In uscita il 9 gennaio per Mimesis.

The other girl di Emily Barr

Un’avvincente storia di fuga, segreti e scelte impossibili. Durante un viaggio in treno attraverso l’Europa, Tabbi, giovane privilegiata diretta in un esclusivo centro di riabilitazione dopo mesi di vita sregolata, incontra Ruby, ragazza misteriosa che viaggia con pochi soldi in tasca, in fuga da qualcosa o qualcuno. Le due decidono di scambiarsi documenti e identità, per un esperimento che dovrebbe durare solo poco tempo. Ma quando una delle due scompare improvvisamente, ciò che sembrava un gioco si trasforma in un incubo.

In uscita il 14 gennaio per Giunti.

Non ancora 101 di Irene Salvatori

Ambientato tra Berlino e una casetta nel bosco, il romanzo racconta le avventure di Irene, mamma un po’ mattacchiona, dei suoi figli dai caratteri eccentrici e dei sei bracchi ungheresi che tengono banco. Intorno a loro, un coro di personaggi grotteschi e indimenticabili: dal vecchietto dell’ospizio alla famiglia perfetta da Mulino Bianco, fino a improbabili «pretendenti» per il cane Aaron, parlante e cavaliere errante. Tra caos, umorismo caustico e situazioni irresistibilmente comiche, Irene cerca di tenere insieme la propria vita senza tregua. Gioioso, ironico e rapidissimo, il libro ricorda La mia famiglia e altri animali di Gerald Durrell, ma con un taglio ancora più autoironico e spassoso.

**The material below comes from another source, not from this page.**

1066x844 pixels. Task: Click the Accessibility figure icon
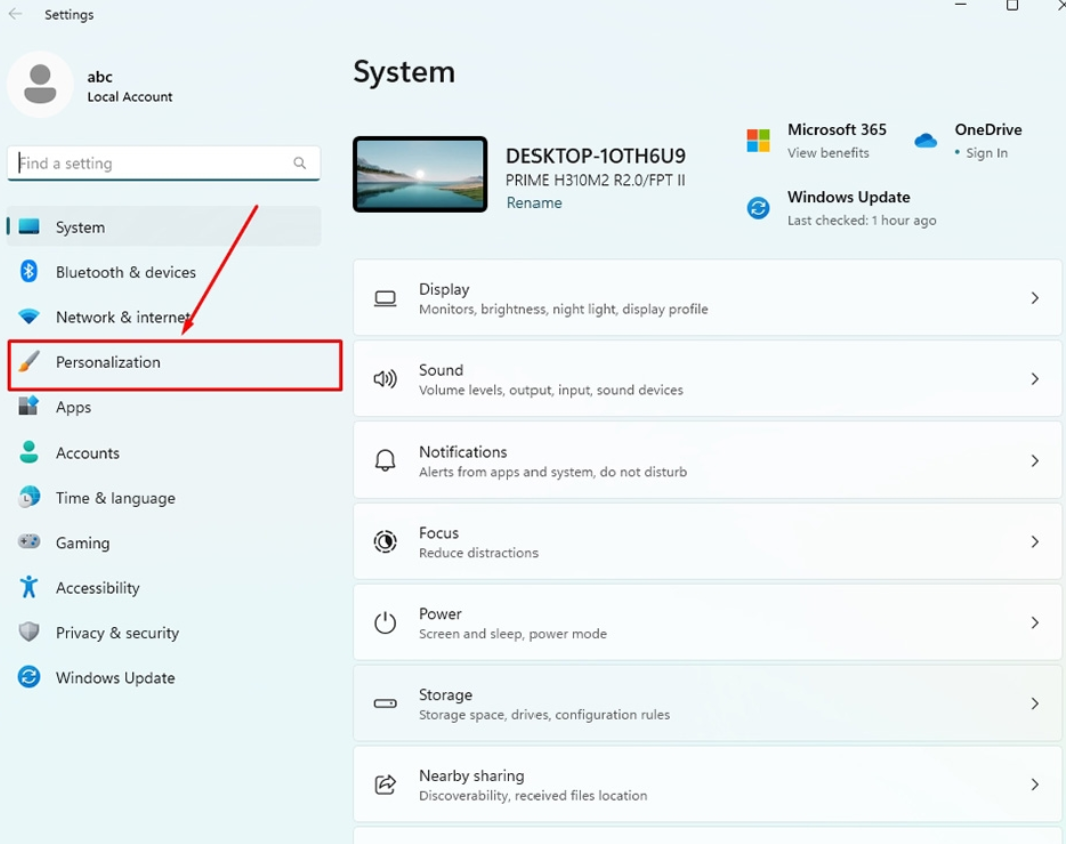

In uscita il 21 gennaio per marcos y marcos.

La fiaba burlata. Il caso Vittorio Imbriani di Sonia Tondi

Allo scadere dell’Ottocento, tra filologia positivista e residui romantici, la fiaba popolare diventa terreno di studio e ricerca letteraria. In queste pagine il poeta, narratore e «demopsicologo», Vittorio Imbriani, raccoglie e rielabora il patrimonio orale del Sud Italia, dai Canti popolari ai XII Conti Pomiglianesi, fino a riscritture fiabesche profondamente irriverenti. L’opera di Sonia Tondi dà nuova vita a questa vicenda di «ricostruzione» e mostra come dietro fate, personaggi grotteschi e travestimenti narrativi si celino l’intellettuale solitario, il clima politico di un’epoca e la modernità di una scrittura ancora capace di stupire.

In uscita il 17 gennaio per Wojtek.

Storie di giuriste che hanno cambiato il mondo di Ilaria Iannuzzi

Se per larga parte della Storia alle donne è stato imposto di tacere, ce ne sono state alcune che invece si opposte e hanno parlato, e c’è chi lo ha fatto davanti alla legge. Questo saggio racconta le vite straordinarie di donne che hanno attraversato tribunali e luoghi di potere sfidando le leggi scritte contro di loro. Donne come Ortensia che affrontò i triumviri passando per Olympe de Gouges che scrisse la prima dichiarazione dei diritti delle donne durante la Rivoluzione francese, fino alla premio Nobel per la Pace Shirin Ebadi. Donne che hanno cambiato il mondo. Illustrazioni di Clara De Lorenzi. Opera realizzata con il sostegno del MiC e di SIAE, nell’ambito del programma «Per chi crea».

In uscita il 29 gennaio per Edizioni Le Lucerne.